### Written request
Which lines in the items below contain the string "first", with case counting? Pull out each such line and copy it in full.

------------------------------------------------

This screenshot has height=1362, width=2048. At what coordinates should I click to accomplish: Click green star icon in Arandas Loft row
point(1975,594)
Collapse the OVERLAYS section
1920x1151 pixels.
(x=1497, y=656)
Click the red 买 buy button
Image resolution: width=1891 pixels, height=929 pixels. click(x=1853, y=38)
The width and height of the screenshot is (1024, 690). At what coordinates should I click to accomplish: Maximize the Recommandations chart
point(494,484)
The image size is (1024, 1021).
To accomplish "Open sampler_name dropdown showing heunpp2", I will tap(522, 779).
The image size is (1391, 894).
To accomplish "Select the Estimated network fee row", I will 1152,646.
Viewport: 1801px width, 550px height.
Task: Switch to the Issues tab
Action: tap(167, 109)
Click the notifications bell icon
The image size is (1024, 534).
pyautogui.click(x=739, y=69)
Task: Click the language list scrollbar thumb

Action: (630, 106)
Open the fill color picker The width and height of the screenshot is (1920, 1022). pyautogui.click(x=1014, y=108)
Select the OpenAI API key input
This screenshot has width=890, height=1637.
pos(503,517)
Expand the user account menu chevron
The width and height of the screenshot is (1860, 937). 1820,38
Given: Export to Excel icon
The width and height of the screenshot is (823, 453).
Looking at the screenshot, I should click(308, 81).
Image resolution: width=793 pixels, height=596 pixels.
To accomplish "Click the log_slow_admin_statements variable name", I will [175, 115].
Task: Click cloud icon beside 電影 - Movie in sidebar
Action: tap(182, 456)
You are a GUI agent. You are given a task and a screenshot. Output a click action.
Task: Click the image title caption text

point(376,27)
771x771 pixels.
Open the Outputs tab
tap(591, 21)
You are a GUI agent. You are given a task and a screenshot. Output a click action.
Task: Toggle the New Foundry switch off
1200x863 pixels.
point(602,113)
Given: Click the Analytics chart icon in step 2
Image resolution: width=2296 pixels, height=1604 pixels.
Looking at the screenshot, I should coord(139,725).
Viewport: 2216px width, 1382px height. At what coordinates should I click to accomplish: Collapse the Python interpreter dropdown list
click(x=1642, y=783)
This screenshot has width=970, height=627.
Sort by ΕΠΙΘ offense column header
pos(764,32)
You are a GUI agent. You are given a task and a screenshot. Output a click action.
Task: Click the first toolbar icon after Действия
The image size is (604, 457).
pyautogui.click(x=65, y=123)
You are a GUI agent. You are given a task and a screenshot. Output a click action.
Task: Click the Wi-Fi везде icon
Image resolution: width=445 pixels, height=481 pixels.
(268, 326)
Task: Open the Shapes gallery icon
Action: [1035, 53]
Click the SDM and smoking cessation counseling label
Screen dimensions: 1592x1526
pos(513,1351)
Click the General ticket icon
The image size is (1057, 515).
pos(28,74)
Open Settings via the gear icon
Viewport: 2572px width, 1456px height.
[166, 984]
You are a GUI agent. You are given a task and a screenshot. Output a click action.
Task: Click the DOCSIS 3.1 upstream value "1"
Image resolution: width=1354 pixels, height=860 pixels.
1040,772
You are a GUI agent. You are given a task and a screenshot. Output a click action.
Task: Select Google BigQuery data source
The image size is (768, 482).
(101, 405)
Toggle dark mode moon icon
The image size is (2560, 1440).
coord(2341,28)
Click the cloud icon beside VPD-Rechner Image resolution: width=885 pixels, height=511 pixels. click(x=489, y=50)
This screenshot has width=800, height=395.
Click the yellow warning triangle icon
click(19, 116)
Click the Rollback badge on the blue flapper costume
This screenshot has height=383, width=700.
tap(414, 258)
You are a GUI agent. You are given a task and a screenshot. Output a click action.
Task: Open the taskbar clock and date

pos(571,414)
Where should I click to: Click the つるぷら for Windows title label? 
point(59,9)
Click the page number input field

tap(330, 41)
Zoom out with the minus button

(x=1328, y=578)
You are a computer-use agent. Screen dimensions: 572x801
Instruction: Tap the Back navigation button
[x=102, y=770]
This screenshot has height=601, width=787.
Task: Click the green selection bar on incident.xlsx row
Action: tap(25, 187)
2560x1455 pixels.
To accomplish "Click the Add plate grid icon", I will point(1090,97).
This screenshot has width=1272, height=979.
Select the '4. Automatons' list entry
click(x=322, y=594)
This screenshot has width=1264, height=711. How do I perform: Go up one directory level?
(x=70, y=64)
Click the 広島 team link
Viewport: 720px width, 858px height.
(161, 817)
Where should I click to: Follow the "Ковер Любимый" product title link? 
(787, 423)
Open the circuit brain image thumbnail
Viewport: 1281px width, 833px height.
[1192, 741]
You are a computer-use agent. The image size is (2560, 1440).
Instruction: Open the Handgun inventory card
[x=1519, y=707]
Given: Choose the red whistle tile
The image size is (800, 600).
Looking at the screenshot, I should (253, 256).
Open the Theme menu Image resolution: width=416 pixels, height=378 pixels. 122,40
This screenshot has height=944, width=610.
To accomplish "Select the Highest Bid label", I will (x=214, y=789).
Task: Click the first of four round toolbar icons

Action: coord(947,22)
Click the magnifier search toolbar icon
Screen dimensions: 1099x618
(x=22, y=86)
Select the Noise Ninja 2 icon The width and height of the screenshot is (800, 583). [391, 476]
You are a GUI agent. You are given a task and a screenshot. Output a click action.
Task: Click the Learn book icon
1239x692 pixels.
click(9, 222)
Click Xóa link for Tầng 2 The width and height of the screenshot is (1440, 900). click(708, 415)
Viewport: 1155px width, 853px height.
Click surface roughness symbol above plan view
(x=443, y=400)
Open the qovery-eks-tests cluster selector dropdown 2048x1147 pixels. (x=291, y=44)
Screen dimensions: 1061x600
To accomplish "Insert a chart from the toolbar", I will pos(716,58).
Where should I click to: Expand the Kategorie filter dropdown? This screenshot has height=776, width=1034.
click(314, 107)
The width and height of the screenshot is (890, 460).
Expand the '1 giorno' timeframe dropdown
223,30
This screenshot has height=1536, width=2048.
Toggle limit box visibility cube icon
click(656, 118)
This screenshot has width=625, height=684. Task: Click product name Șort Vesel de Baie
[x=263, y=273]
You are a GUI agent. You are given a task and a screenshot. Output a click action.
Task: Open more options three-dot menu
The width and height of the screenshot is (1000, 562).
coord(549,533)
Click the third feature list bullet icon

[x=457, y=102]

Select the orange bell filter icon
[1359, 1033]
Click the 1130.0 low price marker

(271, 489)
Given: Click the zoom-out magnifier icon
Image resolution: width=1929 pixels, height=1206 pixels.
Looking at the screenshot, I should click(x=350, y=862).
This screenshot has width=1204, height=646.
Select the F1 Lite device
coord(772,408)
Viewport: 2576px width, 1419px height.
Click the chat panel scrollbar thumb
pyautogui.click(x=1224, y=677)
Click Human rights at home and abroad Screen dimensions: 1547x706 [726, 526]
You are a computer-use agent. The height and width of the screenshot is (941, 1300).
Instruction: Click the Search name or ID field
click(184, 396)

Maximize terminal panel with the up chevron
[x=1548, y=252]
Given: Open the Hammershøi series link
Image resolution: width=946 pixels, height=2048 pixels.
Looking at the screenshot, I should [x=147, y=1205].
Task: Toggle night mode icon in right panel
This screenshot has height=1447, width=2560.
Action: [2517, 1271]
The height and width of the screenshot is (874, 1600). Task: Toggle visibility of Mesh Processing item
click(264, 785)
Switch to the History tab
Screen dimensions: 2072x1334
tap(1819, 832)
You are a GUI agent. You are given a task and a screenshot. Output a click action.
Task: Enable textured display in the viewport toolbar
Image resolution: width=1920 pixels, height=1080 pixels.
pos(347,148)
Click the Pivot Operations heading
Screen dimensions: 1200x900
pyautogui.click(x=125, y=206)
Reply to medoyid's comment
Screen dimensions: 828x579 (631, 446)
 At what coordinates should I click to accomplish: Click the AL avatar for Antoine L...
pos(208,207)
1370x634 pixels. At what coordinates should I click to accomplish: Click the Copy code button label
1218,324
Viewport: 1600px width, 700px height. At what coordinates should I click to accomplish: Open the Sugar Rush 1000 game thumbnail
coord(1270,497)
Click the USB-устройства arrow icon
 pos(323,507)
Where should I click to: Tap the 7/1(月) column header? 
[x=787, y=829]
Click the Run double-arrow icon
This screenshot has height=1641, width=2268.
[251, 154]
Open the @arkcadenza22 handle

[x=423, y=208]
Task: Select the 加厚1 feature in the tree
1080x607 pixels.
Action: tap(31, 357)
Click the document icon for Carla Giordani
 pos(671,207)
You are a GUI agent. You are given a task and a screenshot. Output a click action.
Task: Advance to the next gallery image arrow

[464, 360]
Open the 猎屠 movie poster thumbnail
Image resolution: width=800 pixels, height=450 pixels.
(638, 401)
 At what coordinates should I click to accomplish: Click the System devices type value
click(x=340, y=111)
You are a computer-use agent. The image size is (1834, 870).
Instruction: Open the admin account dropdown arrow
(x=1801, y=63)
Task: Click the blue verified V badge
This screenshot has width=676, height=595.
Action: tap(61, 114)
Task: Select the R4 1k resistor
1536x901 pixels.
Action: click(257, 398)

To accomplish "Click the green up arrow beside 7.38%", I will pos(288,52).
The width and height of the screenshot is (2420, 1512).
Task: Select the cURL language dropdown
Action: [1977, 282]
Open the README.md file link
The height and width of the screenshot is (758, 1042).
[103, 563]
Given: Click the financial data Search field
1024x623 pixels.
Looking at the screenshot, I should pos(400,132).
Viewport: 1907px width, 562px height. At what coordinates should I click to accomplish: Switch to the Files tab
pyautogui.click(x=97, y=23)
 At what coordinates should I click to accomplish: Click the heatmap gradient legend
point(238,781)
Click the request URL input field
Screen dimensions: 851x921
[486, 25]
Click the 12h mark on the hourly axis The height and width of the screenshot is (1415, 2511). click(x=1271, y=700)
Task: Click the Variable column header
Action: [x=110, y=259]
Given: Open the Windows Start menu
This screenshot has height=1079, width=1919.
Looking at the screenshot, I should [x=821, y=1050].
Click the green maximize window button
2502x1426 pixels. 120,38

------------------------------------------------

### Exercise result
Task: Click the first toolbar icon after Действия
Task: Click the first of four round toolbar icons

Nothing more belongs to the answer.